Vu le film L’Ours de Jean Jacques Annaud (1988) avec Youk , Bart , Tcheky Karyo Jack Wallace André Lacombe
Le film suit un ourson orphelin, qui inconscient et maladroit, est adopté par un ours solitaire. Il fera avec lui l'apprentissage de la vie et du mal, un mal que personnifient deux chasseurs lancés à leurs trousses. L'un de ces chasseurs, Tom, prendra soudainement conscience de la dignité de la vie animale.
Il y a des films qui frappent par leur intensité, d’autres par leur tendresse. L’Ours réunit les deux, et ce n’est pas un hasard si son souffle rappelle autant Le Vieil Homme et la mer que Le Livre de la jungle — sans qu’aucun mot ne soit vraiment nécessaire. Dans cette grande fresque d’aventure tournée entre ciel et cimes, Jean-Jacques Annaud fait le pari insensé de filmer les bêtes comme des êtres vivants à part entière, et les humains comme des ombres parfois menaçantes, parfois attendries. Et le plus fou, c’est qu’il y parvient.
L’histoire, simple mais bouleversante, suit un jeune ourson orphelin — Youk — qui tente de survivre seul après la mort brutale de sa mère, écrasée par un éboulement. Égaré dans un monde trop vaste, il croise bientôt un ours adulte, Kaar, un grizzly aussi imposant que fascinant, traqué par deux chasseurs tenaces. L’un d’eux, Tom (interprété par un Tchéky Karyo tout en intériorité), va bientôt voir ses certitudes s’éroder au contact de la nature et de cette bête qu’il voulait abattre.
Là où bien des films animaliers cèdent au cabotinage animal ou à l’anecdote gentille, L’Ours déploie une dramaturgie quasi-shakespearienne. Youk, le petit brun, devient immédiatement un personnage qu’on aime. Il touche par ses maladresses, ses rêves, ses peurs. Il m’a rappelé un petit ours qui me collait à la peau, un compagnon d’enfance, silencieux mais fidèle — et sans doute bien plus éveillé que certains adultes.
Mais c’est surtout dans l’ambiguïté que le film gagne sa grandeur. On a peur de Kaar, bien sûr, de ses griffes, de son poids, de sa fureur. Et pourtant, cette peur se retourne : on craint pour lui. Pour cet être libre, digne, traqué par l’homme, par la cruauté, par le fusil. Annaud inverse le regard : la menace n’est plus l’animal mais l’homme. Le duel final entre Bart (le grizzly) et Tom devient dès lors un sommet de tension — un duel westernien en pleine nature, dans une clairière désertée, où le silence remplace la musique d’Ennio Morricone, et où chaque souffle d’ours a la force d’un coup de revolver. C’est un face-à-face d’autant plus fort qu’il n’a pas besoin de mots.

##########

- Consigne -
D'après l'extrait sur le film L'Ours, comment meurt la mère de l'ourson Youk ? Les lignes ci-après constituent un matériau indépendant de l'extrait.

- Données fournies -
##########

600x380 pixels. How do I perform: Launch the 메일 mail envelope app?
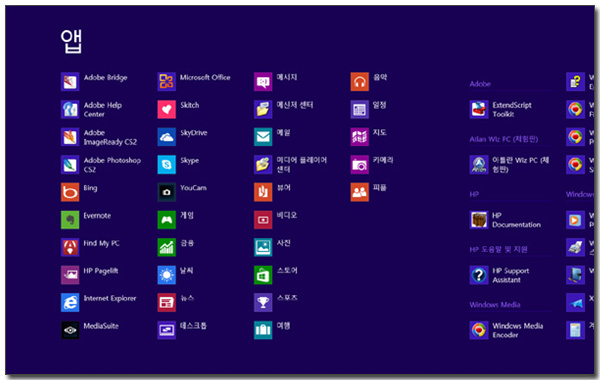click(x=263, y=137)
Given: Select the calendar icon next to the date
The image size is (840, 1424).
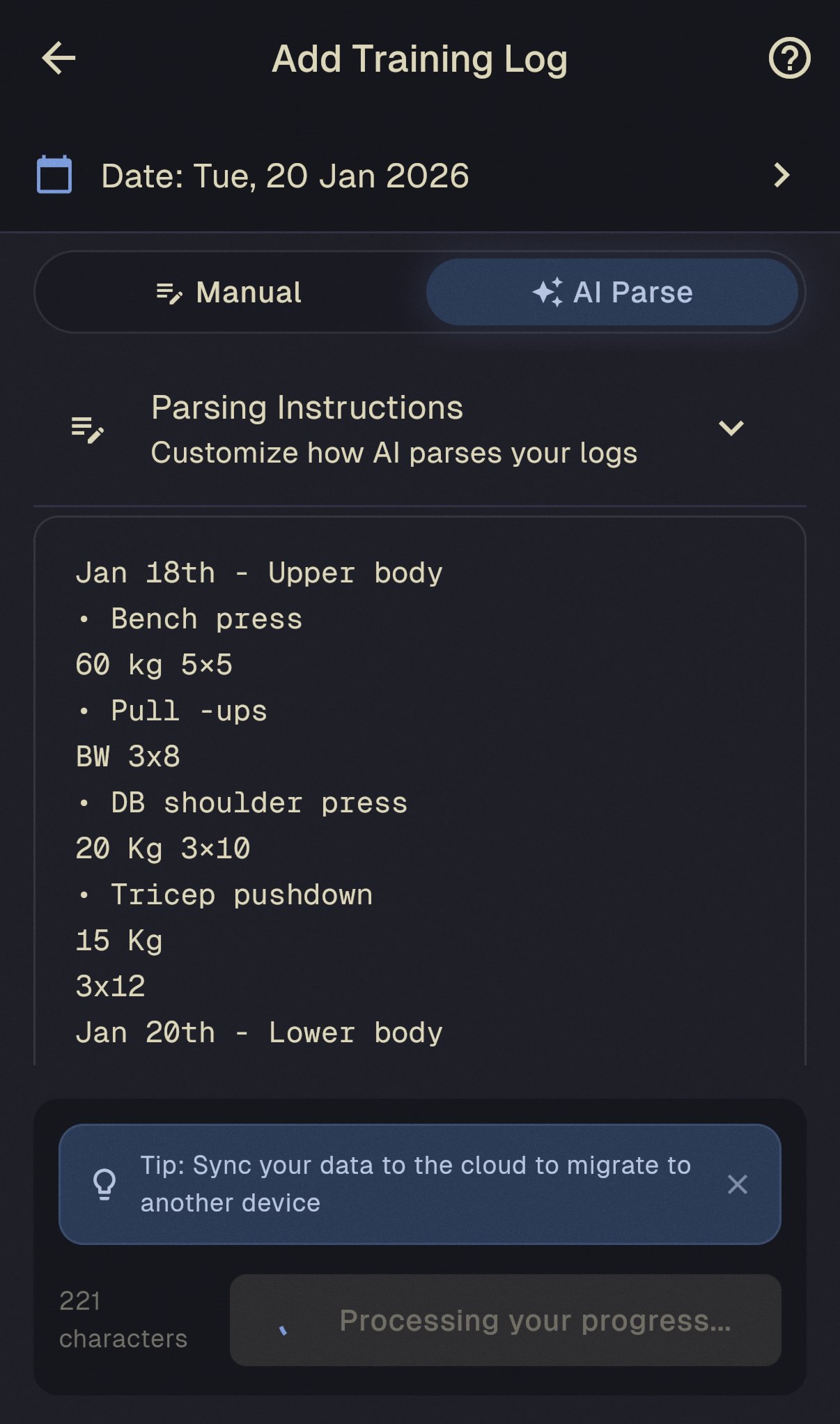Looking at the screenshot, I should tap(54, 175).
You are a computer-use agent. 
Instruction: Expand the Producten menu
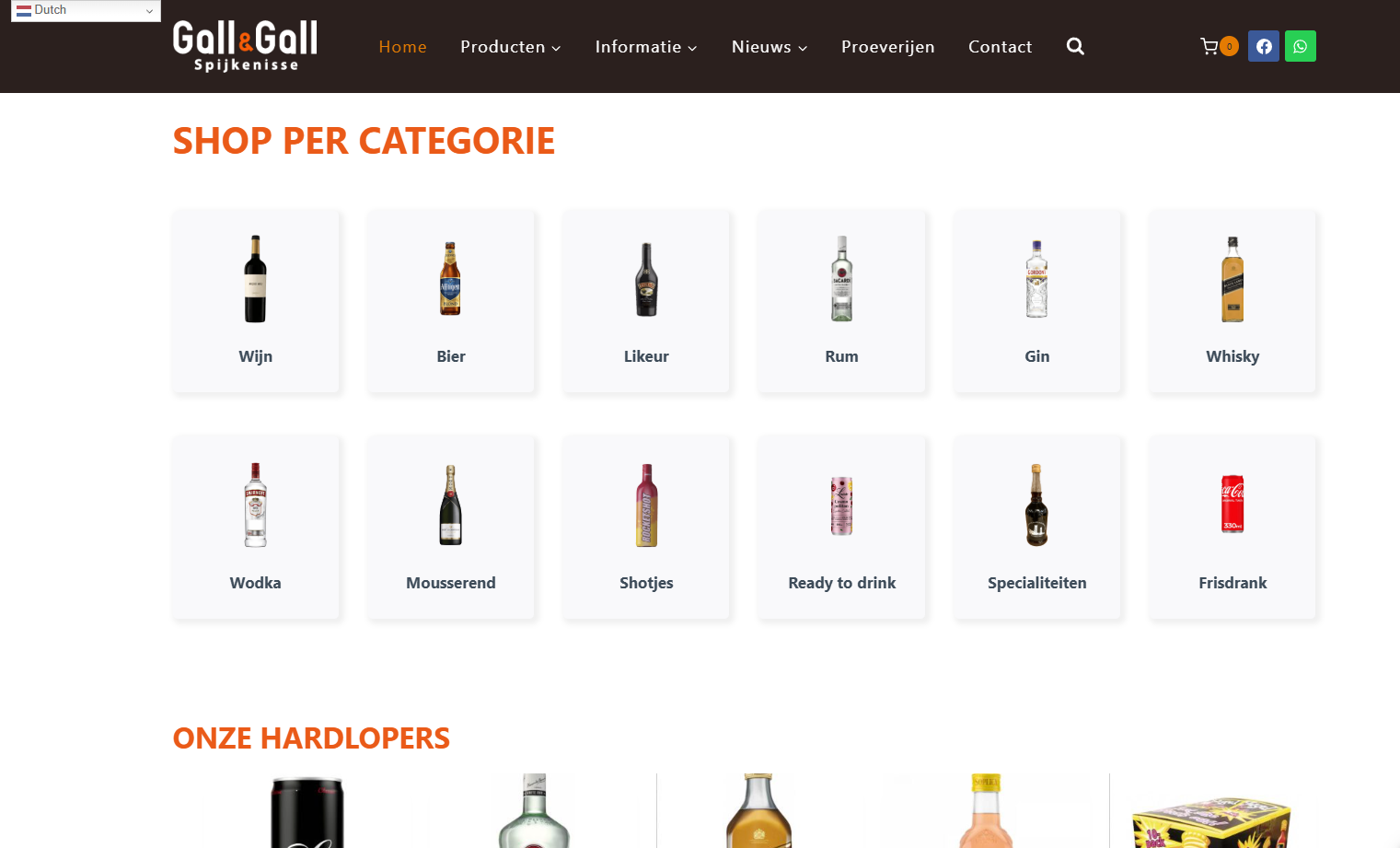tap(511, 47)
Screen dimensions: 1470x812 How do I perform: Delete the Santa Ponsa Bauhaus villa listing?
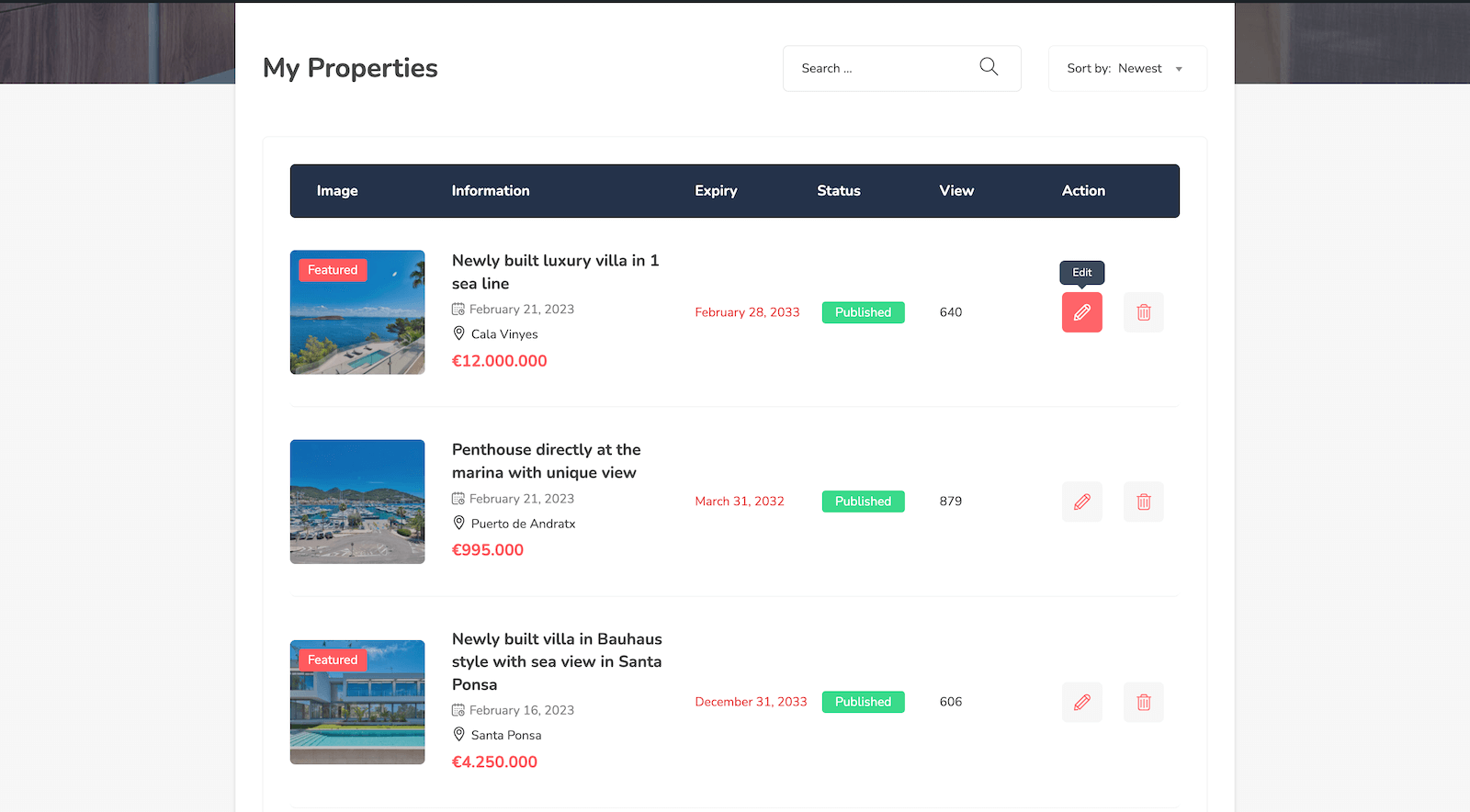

##########

- Réponse finale -
Elle meurt écrasée par un éboulement.